Recently, I represented a debtor who was a DBA, an individual “doing business as” a company. He owned a food shop. I had him set up a corporation, and we transferred the assets to the corporation. We waited a period of time. We were originally going to file a Chapter 13 because he had some mortgage debt. He didn’t necessarily have business debt, but he had a lot of debt. Thus, I filed a Chapter 7 to get rid of about $50,000 worth of unsecured debt. Now, he is in a Chapter 13 that’s dealing with the mortgage on his real estate.
Since the business has been in a corporation for over a year, it’s struggling in these Covid times, but still providing enough income to the principal to fund his Chapter 13 and liquidate his mortgage arrears. As you can see, you really wouldn’t use a Chapter 7 or Chapter 13 for a closely held corporation.
What Are The Consequences Of Bankruptcy For Financially Viable Closely Held Corporations?

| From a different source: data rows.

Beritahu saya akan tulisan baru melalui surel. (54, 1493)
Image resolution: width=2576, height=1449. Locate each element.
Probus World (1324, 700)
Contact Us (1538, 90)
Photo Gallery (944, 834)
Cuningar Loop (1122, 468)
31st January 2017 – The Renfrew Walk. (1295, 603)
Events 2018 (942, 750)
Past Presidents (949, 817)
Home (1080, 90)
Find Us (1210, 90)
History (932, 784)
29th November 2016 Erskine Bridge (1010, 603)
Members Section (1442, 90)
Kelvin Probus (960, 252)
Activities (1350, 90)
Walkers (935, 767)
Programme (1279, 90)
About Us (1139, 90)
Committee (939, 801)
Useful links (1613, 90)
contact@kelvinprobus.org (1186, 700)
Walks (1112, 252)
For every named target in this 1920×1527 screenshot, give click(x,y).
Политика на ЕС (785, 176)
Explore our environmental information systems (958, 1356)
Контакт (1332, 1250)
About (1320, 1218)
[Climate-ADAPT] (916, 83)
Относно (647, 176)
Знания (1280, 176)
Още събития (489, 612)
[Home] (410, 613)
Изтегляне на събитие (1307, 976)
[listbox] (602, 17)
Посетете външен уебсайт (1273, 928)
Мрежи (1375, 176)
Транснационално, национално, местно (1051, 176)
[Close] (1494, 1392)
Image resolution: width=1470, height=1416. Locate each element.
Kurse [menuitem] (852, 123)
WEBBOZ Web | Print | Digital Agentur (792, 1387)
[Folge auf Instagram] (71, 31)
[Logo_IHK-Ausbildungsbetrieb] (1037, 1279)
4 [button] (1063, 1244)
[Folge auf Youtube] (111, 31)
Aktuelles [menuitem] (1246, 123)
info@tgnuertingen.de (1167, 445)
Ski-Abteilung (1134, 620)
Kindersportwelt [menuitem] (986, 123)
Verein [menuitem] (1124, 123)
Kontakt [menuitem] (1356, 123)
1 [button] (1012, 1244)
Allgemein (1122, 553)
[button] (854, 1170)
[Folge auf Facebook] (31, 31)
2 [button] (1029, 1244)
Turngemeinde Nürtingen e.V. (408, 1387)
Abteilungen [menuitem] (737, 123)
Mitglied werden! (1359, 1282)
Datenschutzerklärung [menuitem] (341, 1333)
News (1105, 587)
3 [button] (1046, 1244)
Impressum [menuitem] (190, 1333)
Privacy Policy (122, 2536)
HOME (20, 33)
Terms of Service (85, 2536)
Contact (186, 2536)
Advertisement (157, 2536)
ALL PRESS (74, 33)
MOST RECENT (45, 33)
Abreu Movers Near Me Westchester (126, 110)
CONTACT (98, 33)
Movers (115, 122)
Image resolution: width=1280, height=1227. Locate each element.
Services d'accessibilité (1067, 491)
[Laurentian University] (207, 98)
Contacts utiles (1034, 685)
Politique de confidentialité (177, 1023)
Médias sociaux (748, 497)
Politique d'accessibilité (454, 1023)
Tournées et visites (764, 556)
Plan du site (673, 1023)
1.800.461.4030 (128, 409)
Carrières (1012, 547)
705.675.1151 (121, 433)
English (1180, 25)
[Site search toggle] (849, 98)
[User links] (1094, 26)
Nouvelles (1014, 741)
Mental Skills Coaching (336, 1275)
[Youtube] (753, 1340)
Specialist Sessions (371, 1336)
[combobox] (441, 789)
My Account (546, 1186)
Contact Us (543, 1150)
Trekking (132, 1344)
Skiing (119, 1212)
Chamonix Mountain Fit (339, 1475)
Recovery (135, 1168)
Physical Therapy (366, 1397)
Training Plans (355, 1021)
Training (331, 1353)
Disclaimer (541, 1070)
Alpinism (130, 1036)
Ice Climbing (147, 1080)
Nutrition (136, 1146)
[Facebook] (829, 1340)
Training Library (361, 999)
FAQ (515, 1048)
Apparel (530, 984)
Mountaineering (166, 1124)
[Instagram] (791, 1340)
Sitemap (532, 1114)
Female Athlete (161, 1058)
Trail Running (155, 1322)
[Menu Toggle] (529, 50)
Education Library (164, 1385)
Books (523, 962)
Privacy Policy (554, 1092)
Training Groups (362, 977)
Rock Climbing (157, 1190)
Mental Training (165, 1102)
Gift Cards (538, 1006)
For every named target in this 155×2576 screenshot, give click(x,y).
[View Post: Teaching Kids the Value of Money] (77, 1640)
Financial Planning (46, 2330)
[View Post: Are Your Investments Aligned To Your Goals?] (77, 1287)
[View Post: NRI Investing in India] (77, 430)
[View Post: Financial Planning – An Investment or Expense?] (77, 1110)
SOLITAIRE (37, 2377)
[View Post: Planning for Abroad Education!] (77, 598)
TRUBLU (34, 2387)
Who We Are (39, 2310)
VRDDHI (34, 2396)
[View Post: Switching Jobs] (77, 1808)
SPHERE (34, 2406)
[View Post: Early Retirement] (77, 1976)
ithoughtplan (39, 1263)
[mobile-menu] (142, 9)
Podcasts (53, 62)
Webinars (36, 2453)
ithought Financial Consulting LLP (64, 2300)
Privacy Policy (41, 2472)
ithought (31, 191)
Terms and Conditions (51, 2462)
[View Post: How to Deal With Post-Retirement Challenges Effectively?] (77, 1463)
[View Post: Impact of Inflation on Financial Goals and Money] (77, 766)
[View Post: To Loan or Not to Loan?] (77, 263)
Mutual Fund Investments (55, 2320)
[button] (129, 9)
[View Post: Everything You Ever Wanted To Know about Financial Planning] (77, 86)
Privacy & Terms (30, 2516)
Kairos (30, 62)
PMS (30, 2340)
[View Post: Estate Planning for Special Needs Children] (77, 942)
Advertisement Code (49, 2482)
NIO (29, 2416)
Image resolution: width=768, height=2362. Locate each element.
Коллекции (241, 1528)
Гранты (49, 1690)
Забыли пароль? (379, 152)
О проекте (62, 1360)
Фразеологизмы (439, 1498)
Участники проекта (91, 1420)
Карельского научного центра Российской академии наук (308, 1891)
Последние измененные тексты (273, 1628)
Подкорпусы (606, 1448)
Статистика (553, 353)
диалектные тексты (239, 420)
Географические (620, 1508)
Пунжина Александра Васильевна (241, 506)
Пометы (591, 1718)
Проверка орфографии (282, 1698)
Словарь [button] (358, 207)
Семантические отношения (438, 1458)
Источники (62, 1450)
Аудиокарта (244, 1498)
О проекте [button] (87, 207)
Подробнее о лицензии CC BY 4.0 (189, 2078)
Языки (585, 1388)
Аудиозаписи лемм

In a Chapter 11, you can do things with your secured debt, such as adjusting the balances or payment schedule. You can have time to pay your withholding, sales, or meals tax over time. It enables you to continue operating while dealing with your creditors through Bankruptcy Court. There aren’t any clear advantages for a closely held corporation to do a Chapter 11, mostly because it should be a last resort if all else fails. The key thing is, in a Chapter 11, the debtor has to establish that it cannot only meet its current financial obligations, but at the same time proposing a viable plan to liquidate the debt that resulted in the Chapter 11.
What Has Changed That Has Affected The Practical Ability To Rehabilitate A Company Through A Restructuring Plan?
If a business no longer has any purpose, is bleeding money everywhere and the principal’s personal funds are keeping it afloat, the ability to rehabilitate the company through a restructuring plan is affected. Essentially, there is nothing to restructure if you have no cash flow. At the moment, more than a year into COVID, a lot of businesses are hanging on by their fingernails. I don’t know how they are doing it. I was consulted by somebody whose parents run a dry cleaner. The issue with that is “who’s going to the office?” “Who’s having their clothes dry cleaned?” A lot of how you deal with this is a function of how aggressive the creditors are. Right now, everybody is sort of in la la land. It’s neither here nor there. Courts are closed, so can they sue you? Sure, it will sit in the court for who knows how long. I just filed an answer to an eviction case for a restaurant, which may wind up in a Chapter 11. However, at this point, it doesn’t have to. Usually, when you evict somebody, it’s a very scheduled timeline. Currently, the summons says that the court will let us know when the hearing is going to be scheduled. (N.B. Since this writing, my client has filed for a Chapter 11 after not being able to work things out with its landlord).
Sometimes the best way to deal with companies that have debt is to figure out a way to get them out of the debt and move forward. Basically, a creditor’s interest in an insolvent company that’s having financial problems is the liquidation value of its assets. For instance, if a company has $20,000 worth of assets and owes Bank of America $50,000 that’s secured by all of the assets, but also has another $200,000 worth of unsecured debt, there is no interest there for them. That’s why it’s sometimes better to leverage that situation. My rule of thumb has always been that you may not get anything now, but at least the business is going forward. Hopefully, they will remains in business for year and be able to generate profits for all. Sometimes it works and sometimes it doesn’t.